Reduces round trips to the IDARS Systems. (Integrated Document Archival And Retrieval System) StreamDDB will reduce the number of round trips made to your document storage system. By reducing round trips to the document storage system, companies are able to reduce the demand on their system, and will ultimately use fewer vendor user licenses.

Document cache

When an application requests a document from StreamDDB, it first checks its LRU (Least Recently Used) cache. If the document is found in cache, no call is made to the Document Server. If the document is not found in cache, StreamDDB requests a connection from the connection pool and then retrieves the document and stores it in the LRU cache.

ResultSet cache

The resultset cache is similar to the document cache. In this case resultsets are cached, so that multiple requests for the same resultset do not pay the penalty for downstream calls to the document server.

Connection Pooling

Generally a round trip is required to “logon” to the Document Server another to “logoff” from the server. By initializing and pooling document server connections at system start up, StreamDDB is able to eliminate the unnecessary round trips for logons and logoffs to the document server.

Failover

StreamDDB customers can configure multiple instances of StreamDDB to handle their system demand StreamDDB leverages the Publish and Subscribe model to provide failover between the DDBClient and the DDBServer. If a DDBServer goes down, the DDBClient will automatically reroute the request to another available DDBServer instance. Likewise when a DDBServer is made available the DDBClient will automatically start routing request to the given server based upon the load balancing strategy defined in the configurations files.

Scalability

The StreamDDB architecture can scale horizontally to as many StreamDDB servers as are required to meet the demand. StreamDDB servers can be co-located on the same machine as the application or on separate machines. This horizontal approach to scaling, allows companies to distribute their load as demand increases.

Load Balancing

StreamDDB has implemented two types of load balancing: “Round Robin” and “Preferred List”. The Round Robin load balancing type will distribute load evenly to the DDBServer instances. The Preferred List will always attempt to route requests to the first available DDBServer in the list. Should the “preferred” DDBServer instance become unavailable the next available server in the list will be used. Preferred server is popular with companies who may have their application and StreamDDB server co-located on the same machine.

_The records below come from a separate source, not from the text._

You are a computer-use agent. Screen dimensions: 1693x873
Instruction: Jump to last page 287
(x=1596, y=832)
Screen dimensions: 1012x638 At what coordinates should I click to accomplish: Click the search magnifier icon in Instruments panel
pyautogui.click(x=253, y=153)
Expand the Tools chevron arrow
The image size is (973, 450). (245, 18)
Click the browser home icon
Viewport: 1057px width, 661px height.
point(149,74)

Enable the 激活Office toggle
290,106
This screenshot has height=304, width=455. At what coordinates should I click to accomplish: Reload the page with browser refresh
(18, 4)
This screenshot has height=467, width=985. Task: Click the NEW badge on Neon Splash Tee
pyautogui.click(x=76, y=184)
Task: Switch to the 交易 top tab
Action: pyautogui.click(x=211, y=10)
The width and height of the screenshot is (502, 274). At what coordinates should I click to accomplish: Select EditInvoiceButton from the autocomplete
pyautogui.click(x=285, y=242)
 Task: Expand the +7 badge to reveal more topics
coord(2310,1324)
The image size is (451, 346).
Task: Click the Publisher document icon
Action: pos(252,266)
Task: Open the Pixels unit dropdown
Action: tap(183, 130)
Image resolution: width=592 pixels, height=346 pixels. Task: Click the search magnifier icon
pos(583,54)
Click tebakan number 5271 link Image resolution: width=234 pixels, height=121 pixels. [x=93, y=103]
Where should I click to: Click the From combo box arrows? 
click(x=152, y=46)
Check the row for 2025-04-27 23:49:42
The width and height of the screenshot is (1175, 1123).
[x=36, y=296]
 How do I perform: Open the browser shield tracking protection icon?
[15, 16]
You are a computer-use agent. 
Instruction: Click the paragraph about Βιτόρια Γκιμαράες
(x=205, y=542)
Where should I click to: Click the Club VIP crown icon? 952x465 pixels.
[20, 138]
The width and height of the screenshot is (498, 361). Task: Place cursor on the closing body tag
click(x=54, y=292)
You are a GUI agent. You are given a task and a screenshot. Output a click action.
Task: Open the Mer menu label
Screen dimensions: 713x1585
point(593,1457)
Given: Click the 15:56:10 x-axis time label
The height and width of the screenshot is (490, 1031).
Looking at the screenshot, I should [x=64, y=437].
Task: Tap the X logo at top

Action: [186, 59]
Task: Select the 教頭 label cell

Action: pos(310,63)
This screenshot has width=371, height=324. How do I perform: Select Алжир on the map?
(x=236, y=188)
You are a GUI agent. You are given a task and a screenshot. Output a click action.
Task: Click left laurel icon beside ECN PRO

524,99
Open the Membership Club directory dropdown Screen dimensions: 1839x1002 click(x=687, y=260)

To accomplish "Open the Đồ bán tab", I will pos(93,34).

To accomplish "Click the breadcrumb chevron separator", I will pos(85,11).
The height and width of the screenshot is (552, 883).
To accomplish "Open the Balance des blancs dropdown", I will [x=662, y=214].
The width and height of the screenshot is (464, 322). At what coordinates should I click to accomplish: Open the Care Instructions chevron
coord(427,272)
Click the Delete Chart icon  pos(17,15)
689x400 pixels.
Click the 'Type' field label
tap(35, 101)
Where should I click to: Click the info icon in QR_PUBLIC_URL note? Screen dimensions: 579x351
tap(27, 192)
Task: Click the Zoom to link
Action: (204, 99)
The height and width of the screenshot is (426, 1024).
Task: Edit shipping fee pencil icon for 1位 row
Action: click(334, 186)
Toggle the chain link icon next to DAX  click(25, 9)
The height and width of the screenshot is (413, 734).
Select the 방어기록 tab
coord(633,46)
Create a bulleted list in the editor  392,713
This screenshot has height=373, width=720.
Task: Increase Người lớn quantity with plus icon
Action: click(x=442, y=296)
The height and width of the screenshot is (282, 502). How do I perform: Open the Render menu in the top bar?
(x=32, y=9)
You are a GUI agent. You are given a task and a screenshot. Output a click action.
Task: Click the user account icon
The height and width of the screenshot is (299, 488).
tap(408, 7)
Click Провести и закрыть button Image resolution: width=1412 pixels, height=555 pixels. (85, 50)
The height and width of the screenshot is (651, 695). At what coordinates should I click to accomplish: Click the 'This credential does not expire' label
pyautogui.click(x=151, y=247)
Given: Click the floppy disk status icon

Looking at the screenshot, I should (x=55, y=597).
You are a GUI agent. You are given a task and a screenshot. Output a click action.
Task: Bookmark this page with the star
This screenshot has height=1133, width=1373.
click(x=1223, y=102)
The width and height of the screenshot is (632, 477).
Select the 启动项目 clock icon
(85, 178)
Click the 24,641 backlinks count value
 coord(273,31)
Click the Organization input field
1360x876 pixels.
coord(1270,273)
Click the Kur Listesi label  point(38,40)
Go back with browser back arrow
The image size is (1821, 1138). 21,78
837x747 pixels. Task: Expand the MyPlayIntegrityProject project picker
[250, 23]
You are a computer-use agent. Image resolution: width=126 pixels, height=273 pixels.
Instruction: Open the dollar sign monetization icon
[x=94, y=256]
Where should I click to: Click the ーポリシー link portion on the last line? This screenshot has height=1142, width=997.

This type of configuration can reduce network traffic between the DDBClient and the DDBServer.

Stability

The sections above that describe Failover, Scalability, and Load Balancing all contribute to the overall picture of providing a stable production environment. With failover, should one server fail the system rolls over to another active server accepting requests. With the ability to dynamically add new DDBServer instances to meet demand, the system scales horizontally very easily. By simply modifying the client configuration file, the system can balance load between DDBServer instances.